Andreas Franke <afranke@...> writes:
> Suppose you have the following three files:
> touch /tmp/tmp.foo
> touch /tmp/tmp.bar.bar
> touch /tmp/tmpbaz
> How can I find the same files as
> ls /tmp/tmp*
> On pretty much every lisp except SBCL,
> (directory "/tmp/tmp*")
> returns all three of the above files, but SBCL only finds
> "/tmp/tmpbaz". (Tested on SBCL 1.0.7 on Linux.) Is this a feature
> or a bug?
It doesn't sound like a bug to me. What you need to understand is that
unlike Unix filenames CL pathnames are structured data. SBCL maps your
test cases (+ an additional relevant one) as follows:
1. tmp.foo -> :name "tmp" :type "foo"
2. tmp.bar.baz -> :name "tmp.bar" :type "baz"

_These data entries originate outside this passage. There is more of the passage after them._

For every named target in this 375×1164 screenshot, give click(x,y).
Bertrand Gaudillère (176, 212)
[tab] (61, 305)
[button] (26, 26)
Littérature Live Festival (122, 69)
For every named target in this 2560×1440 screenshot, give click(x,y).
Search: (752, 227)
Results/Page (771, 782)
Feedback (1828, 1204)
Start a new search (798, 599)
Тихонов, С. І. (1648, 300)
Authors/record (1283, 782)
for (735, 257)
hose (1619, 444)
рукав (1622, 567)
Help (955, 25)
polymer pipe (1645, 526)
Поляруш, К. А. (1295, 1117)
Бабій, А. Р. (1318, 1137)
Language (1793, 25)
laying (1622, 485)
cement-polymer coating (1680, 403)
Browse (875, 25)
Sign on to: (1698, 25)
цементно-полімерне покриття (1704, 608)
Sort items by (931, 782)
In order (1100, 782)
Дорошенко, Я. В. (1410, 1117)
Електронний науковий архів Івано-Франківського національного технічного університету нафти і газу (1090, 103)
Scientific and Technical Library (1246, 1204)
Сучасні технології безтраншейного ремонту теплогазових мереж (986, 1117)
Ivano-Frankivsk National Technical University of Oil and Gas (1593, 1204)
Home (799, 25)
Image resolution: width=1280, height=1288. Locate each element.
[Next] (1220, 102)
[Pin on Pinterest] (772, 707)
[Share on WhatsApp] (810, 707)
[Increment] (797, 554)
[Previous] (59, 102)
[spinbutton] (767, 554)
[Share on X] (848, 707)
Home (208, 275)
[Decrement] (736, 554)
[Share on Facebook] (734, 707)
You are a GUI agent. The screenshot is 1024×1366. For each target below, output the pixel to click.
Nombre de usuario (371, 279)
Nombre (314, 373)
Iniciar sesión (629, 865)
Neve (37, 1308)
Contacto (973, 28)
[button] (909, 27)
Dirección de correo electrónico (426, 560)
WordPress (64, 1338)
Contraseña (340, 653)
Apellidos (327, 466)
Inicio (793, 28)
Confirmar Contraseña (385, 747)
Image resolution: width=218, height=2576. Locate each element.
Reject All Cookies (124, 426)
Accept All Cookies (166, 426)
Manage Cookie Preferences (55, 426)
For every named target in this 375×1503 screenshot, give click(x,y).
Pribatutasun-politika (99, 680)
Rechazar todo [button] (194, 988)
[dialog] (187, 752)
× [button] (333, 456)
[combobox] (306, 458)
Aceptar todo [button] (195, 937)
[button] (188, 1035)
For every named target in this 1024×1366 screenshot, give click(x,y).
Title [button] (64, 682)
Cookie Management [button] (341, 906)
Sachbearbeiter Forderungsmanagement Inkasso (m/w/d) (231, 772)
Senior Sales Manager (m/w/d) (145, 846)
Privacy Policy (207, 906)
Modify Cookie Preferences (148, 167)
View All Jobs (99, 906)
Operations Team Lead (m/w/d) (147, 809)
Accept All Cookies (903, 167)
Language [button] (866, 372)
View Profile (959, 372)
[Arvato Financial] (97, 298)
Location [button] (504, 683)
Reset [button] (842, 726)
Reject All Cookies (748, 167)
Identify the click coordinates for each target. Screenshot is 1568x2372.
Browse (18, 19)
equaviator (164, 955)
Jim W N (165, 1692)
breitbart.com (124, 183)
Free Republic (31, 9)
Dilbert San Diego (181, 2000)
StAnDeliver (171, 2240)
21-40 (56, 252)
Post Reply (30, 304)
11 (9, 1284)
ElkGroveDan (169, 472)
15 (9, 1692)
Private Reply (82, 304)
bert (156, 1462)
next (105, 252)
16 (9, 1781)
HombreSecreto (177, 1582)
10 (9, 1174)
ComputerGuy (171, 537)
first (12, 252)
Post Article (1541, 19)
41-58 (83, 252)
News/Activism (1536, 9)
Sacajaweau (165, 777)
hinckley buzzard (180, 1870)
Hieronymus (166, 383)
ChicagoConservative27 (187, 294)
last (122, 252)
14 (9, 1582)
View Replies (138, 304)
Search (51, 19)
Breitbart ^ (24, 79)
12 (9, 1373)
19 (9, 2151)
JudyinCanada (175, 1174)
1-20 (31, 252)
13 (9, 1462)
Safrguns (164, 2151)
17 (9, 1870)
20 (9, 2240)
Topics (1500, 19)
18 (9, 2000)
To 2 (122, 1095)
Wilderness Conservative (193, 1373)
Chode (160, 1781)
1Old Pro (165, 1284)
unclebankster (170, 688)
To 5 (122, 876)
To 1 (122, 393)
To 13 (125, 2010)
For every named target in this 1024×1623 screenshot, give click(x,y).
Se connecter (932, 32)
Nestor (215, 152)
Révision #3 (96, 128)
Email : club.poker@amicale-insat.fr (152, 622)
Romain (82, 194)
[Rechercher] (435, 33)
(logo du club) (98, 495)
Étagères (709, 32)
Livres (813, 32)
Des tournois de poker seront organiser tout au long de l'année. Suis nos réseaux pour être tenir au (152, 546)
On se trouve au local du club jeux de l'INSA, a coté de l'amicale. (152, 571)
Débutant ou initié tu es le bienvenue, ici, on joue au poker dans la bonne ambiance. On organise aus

3. tmpbaz -> :name "tmpbaz" :type nil
4. tmpbah. -> :name "tmpbaz" :type ""
Now, DIRECTORY is supposed to return the existing files whose
pathnames match the pathname deisgnator given as argument. The
relevant cases are:
A. *.* -> :name :wild :type :wild
B. * -> :name :wild :type nil
C. *. -> :name :wild :type ""
It seems obvious to me that given those structured representations,
pathname A should match all cases 1-4, B should match only pathname 3,
and C should match only pathname 4. Of course the standard doesn't
specify what matching actually means, so I'm sure that you could come
up with elaborate and spec-compliant ideas like treating a nil type as
a wild type iff the name is also wild, or something. But doing that
just to cover up one mismatch between the unix model (filenames are a
bunch of octets) and the CL model doesn't sound like a good idea.
Also note that on most Lisps it's actually impossible to find the same
files as "ls /tmp/foo*", since DIRECTORY must do truename
canonicalization, which is generally considered to imply symlink
resolution. If you really want Unix filesystem semantics, you need to
call the appropriate posix routines with FFI.